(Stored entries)

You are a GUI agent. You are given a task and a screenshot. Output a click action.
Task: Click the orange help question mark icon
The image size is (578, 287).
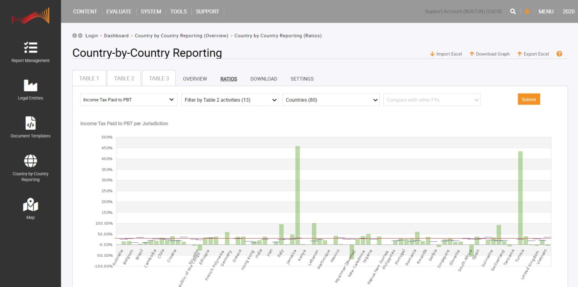[x=559, y=53]
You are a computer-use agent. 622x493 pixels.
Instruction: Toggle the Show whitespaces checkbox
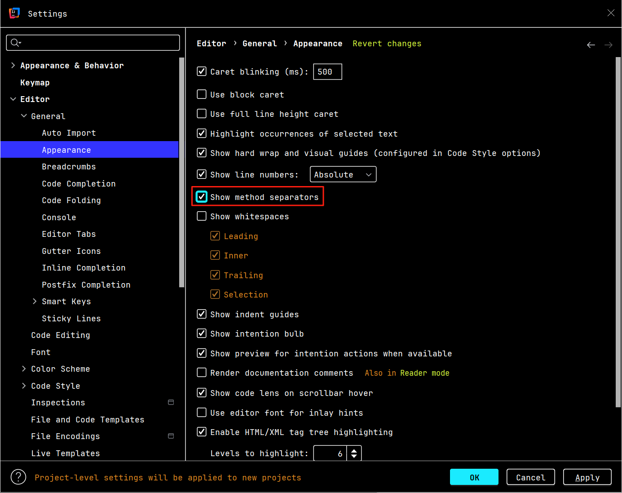(202, 216)
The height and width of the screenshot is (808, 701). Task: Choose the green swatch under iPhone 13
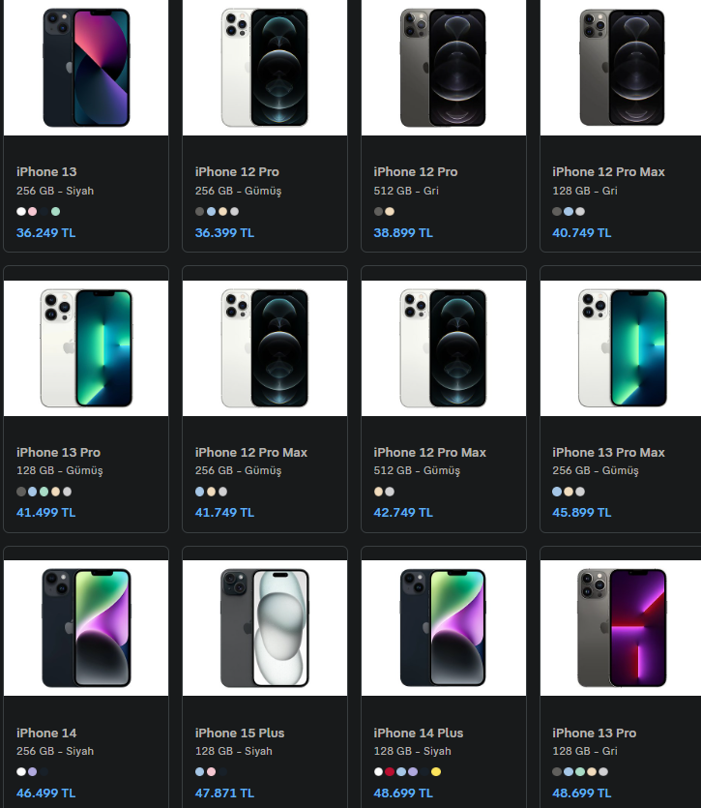tap(56, 211)
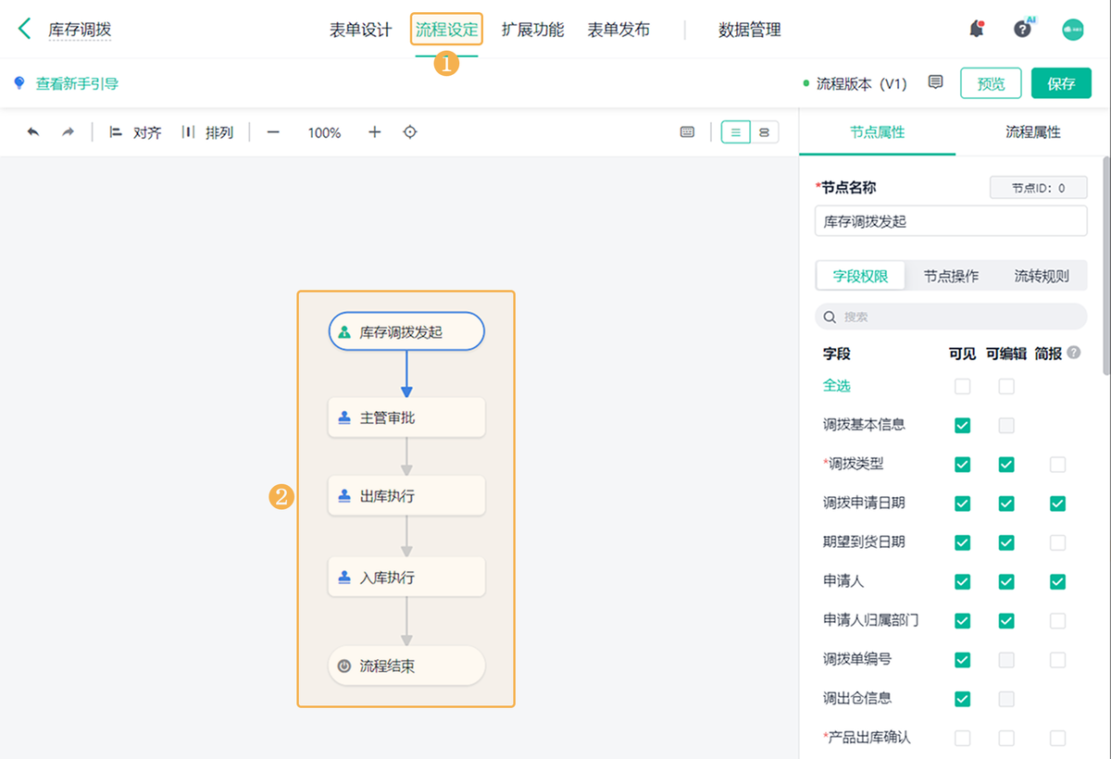Check the 全选 可编辑 checkbox
The width and height of the screenshot is (1111, 759).
point(1006,386)
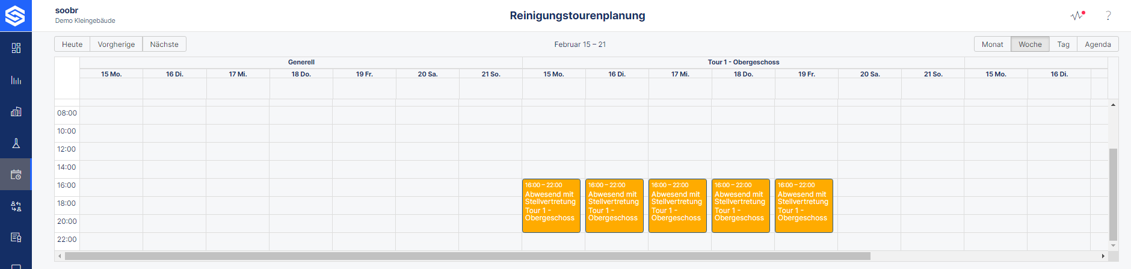
Task: Select the calendar scheduling sidebar icon
Action: [x=16, y=175]
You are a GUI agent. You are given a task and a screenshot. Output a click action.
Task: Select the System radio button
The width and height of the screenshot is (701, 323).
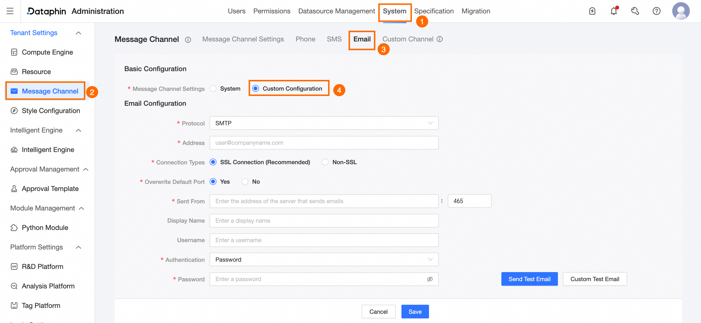pyautogui.click(x=213, y=89)
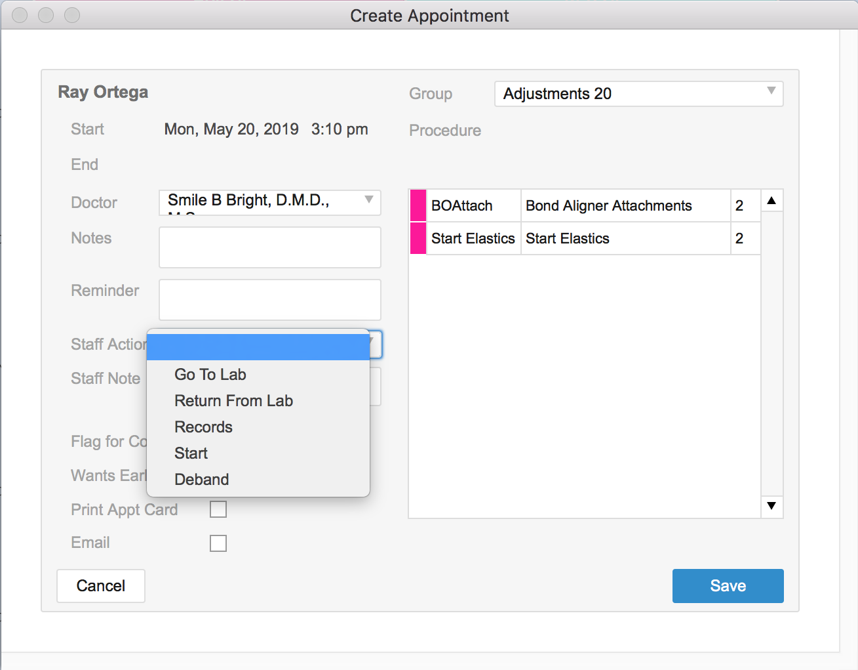858x670 pixels.
Task: Click inside the Reminder text field
Action: pyautogui.click(x=269, y=300)
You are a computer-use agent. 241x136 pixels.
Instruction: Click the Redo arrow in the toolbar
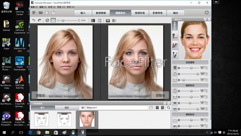[39, 20]
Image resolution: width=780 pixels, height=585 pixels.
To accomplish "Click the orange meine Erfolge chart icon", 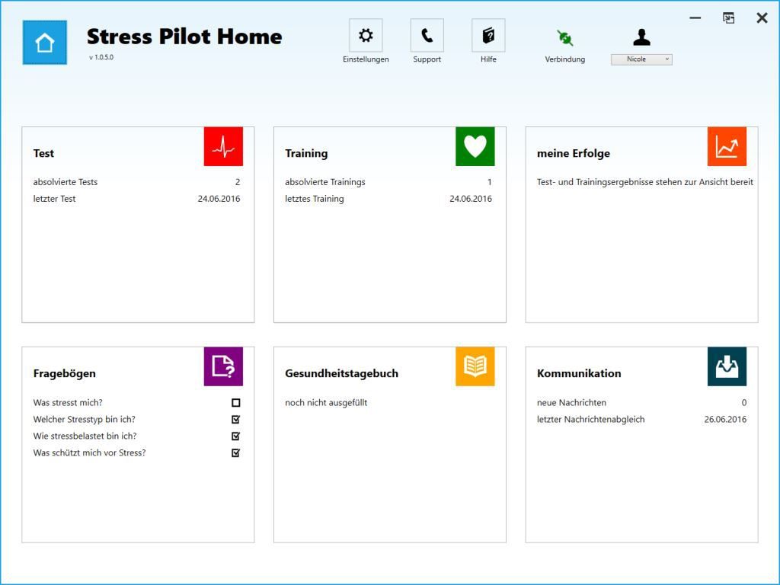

__PROBLEM TO SOLVE__
Edit every item above, replacing each "GUI agent" with "GUI assistant" and keeping all other text the same. Leave the pictures out of your answer.

__TASK RESPONSE__
You are a GUI assistant. You are given a task and a screenshot. Output a click action.
Task: Click the orange help question mark icon
The image size is (578, 287).
[x=559, y=53]
You are a computer-use agent. 622x493 pixels.
Instruction: Toggle the Show whitespaces checkbox
(202, 216)
The height and width of the screenshot is (808, 701). Task: Choose the green swatch under iPhone 13
tap(56, 211)
Check the 全选 可编辑 checkbox
The width and height of the screenshot is (1111, 759).
point(1006,386)
Task: Select the calendar scheduling sidebar icon
Action: [x=16, y=175]
You are a GUI assistant. You are given a task and a screenshot. Output a click action.
Task: Select the System radio button
The width and height of the screenshot is (701, 323).
pyautogui.click(x=213, y=89)
858x670 pixels.
Task: Click inside the Reminder text field
Action: pyautogui.click(x=269, y=300)
You are a computer-use agent. 241x136 pixels.
Instruction: Click the Redo arrow in the toolbar
[39, 20]
Image resolution: width=780 pixels, height=585 pixels.
To accomplish "Click the orange meine Erfolge chart icon", 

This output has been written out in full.